Blue Cross Blue Shield of North Dakota (BCBSND) wants to continue to provide transparency and guidance as BCBSND and providers navigate the new Predictal precertification tool that went live Saturday, Nov. 11, 2023.
As a reminder, provider’s need to exit after each submission by clicking the blue “Exit AAH” button in the top right-hand corner, as noted in Step 20. This ensures a prior member’s details won’t populate on a new precertification request.
Precertification Requests for molecular and genomic testing
Our Utilization Management (UM) team is seeing an increase in precertification requests for molecular and genomic testing. Precertification for genetic testing should be submitted directly to eviCore, not through Availity Essentials. Any requests submitted within Availity Essentials, will be cancelled without review.
Information on precertification and claims policy are on eviCore's website https://www.evicore.com/resources/healthplan/blue-cross-blue-shield/north-dakota, under the Solution Resources tab.
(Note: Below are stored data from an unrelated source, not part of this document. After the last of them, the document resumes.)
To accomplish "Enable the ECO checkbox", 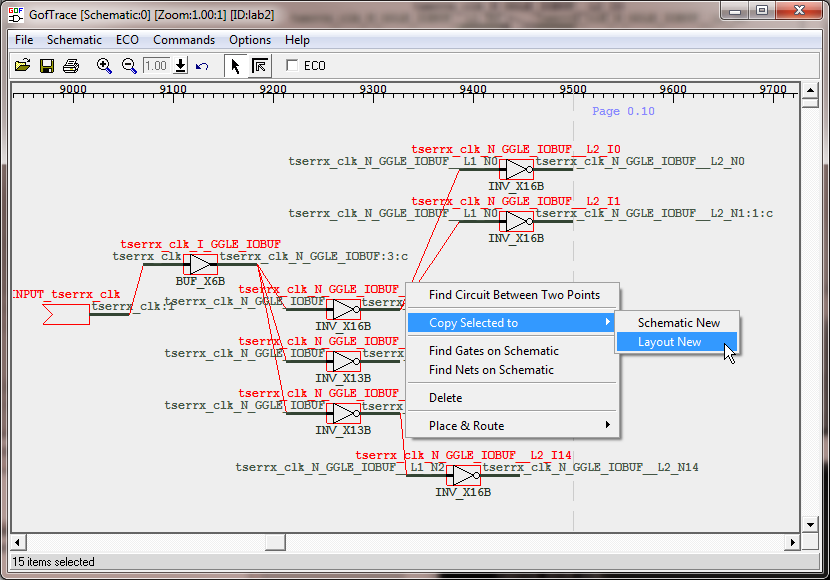I will point(292,66).
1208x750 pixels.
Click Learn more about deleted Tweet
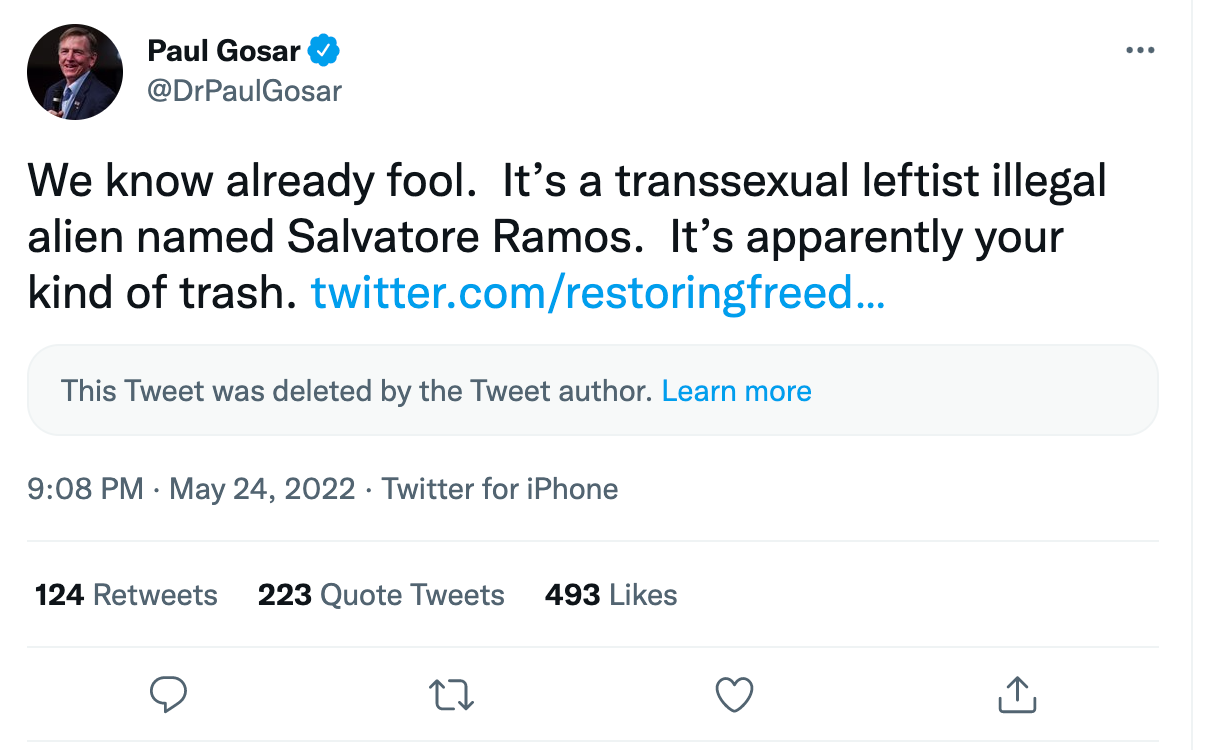737,390
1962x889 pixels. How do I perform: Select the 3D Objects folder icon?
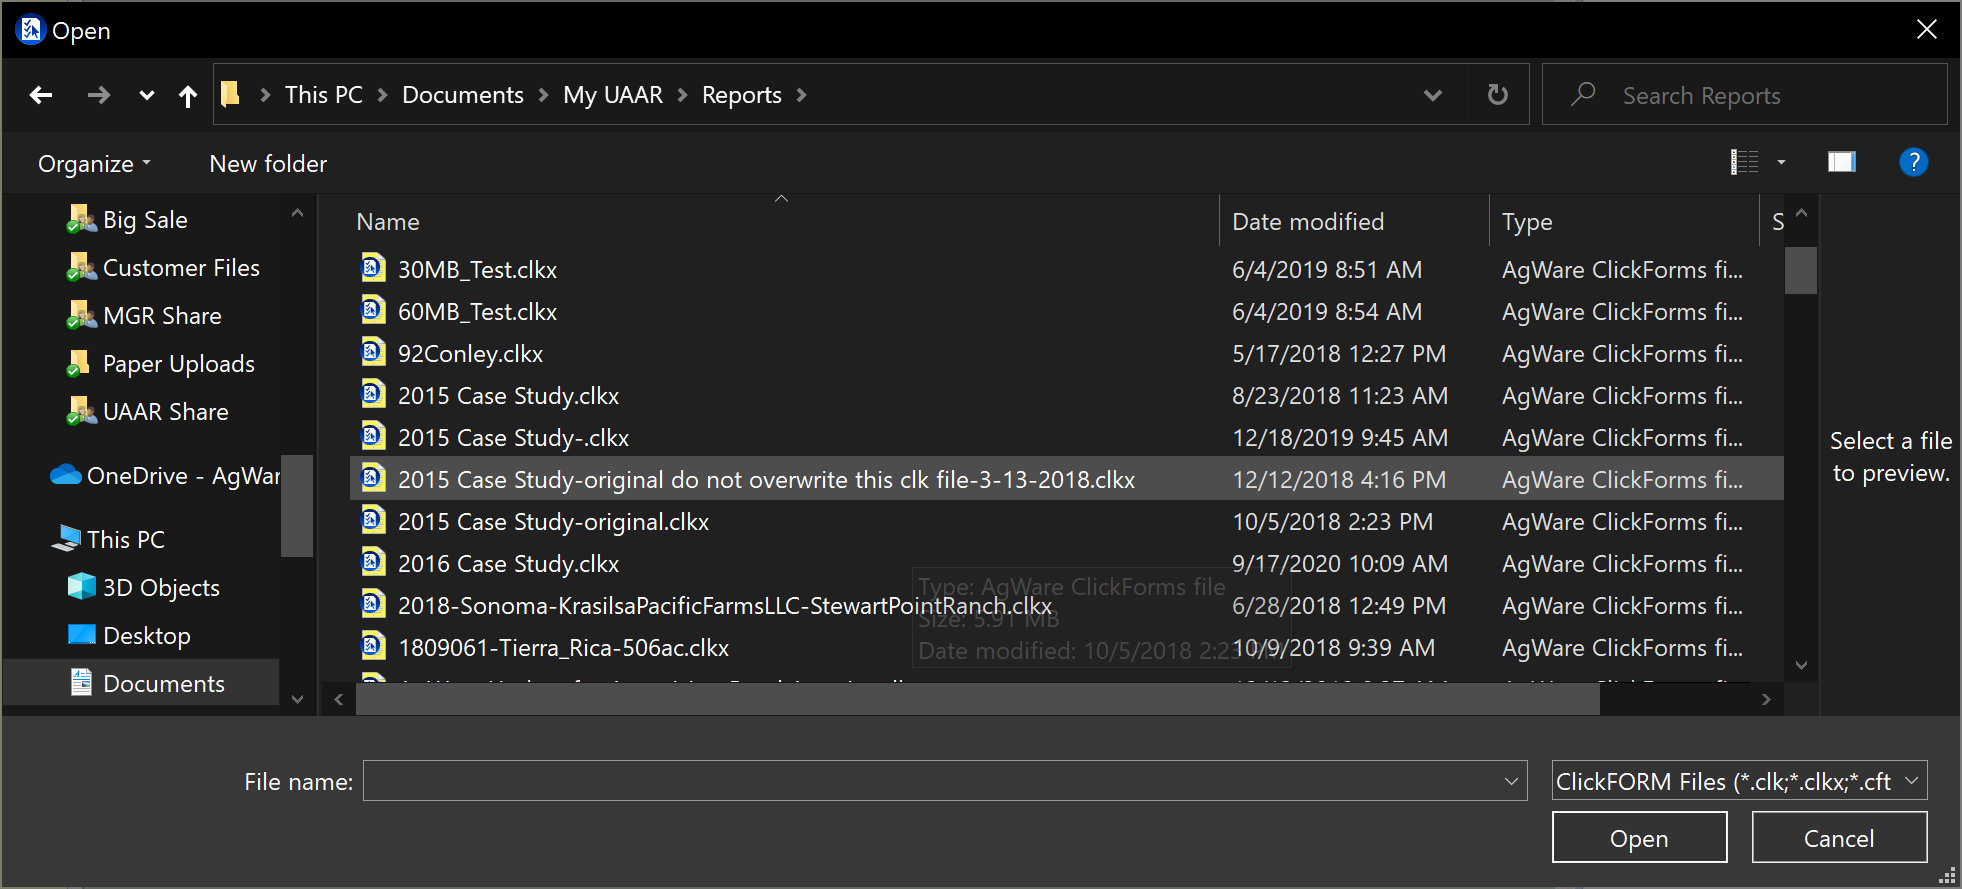pos(81,587)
Availity Essentials Authorization Dashboard
Your dashboard will display requests that were submitted through the Availity Essentials Portal. If the request is faxed or needs to be manually entered into the system by our Utilization Management (UM) team, due to it needing to be fixed, the request will not display on the Availity Essentials dashboard. While it can be searched for manually and pinned to your dashboard, the timeliest option would be to enter all authorization requests directly in the Availity Essentials portal.
We understand some providers submit many authorization requests, however, there is no current functionality to display a message prompt on the dashboard when something additional is needed or a request is updated. When additional documentation is needed for a review, it will prompt a request to you via the Pending status. If the request was submitted within Availity Essentials, you will need to view the request in the portal. If submitted via fax, a fax requesting the information will be sent to the fax number submitted on the request. If you have an issue reading the fax received, utilize the Availity Essentials portal prior to contacting the Provider Service department. Providers also have the option to filter results to narrow searches by specific criteria, which can help you find submitted requests.
Remember, you can also see the determination rationale within the dashboard by clicking on the specific case. For requests that show a cancelled status, you may see the dashboard showing a “withdrawn” reason, to get further cancellation reason information, you can go into the Predictal. For those requests not submitted electronically, expect a letter containing rationale details in the mail for denied requests.
There are still concurrent review requests that are within our old system for requests that came in prior to the go live of Predictal, these will not show on the Availity dashboard, as stated in our prior HealthCare News (HCN) article.
The How to use your Dashboard and Authorization/Referral Dashboard Status Actions sections in the Predictal process guide can also be used for reference.
Eligibility Details Impacting Submission Requests
There are a few circumstances in which a provider may need additional assistance submitting a request when a member’s eligibility dates have changed, they have switched group numbers, or have primary/secondary insurance.
Providers should submit precertification requests under the primary UMI for the member. The system is unable to determine a member’s primary insurance when going through the submission workflow. If a provider needs help determining what plan is primary for the member, they can utilize the Eligibility & Benefits search within Availity Essentials or call Provider Services at the phone number on the back of the member ID card.
There are also times a member's eligibility date changes due to a retroactive change or the member has changed employer groups for example, which could potentially display a new effective date. If a provider is trying to submit a request for coverage prior to the effective date of the plan, it will not work, even if the person has the same UMI. If a provider needs to submit a request for a member with a date prior to their effective date displaying, the request should be faxed in for review.
Importance of Selecting the Correct Service Type
When submitting an authorization, you will need to select a service type. This service type assists in routing your case to a Blue Cross Blue Shield of North Dakota (BCBSND) subject matter experts who will review and render a determination. Therefore, selecting the correct service type is key to receiving the most effective and efficient service from our authorizations team.
To assist with choosing the correct service type, we have created a guide, noted within Step 12 of the Predictal Process guide.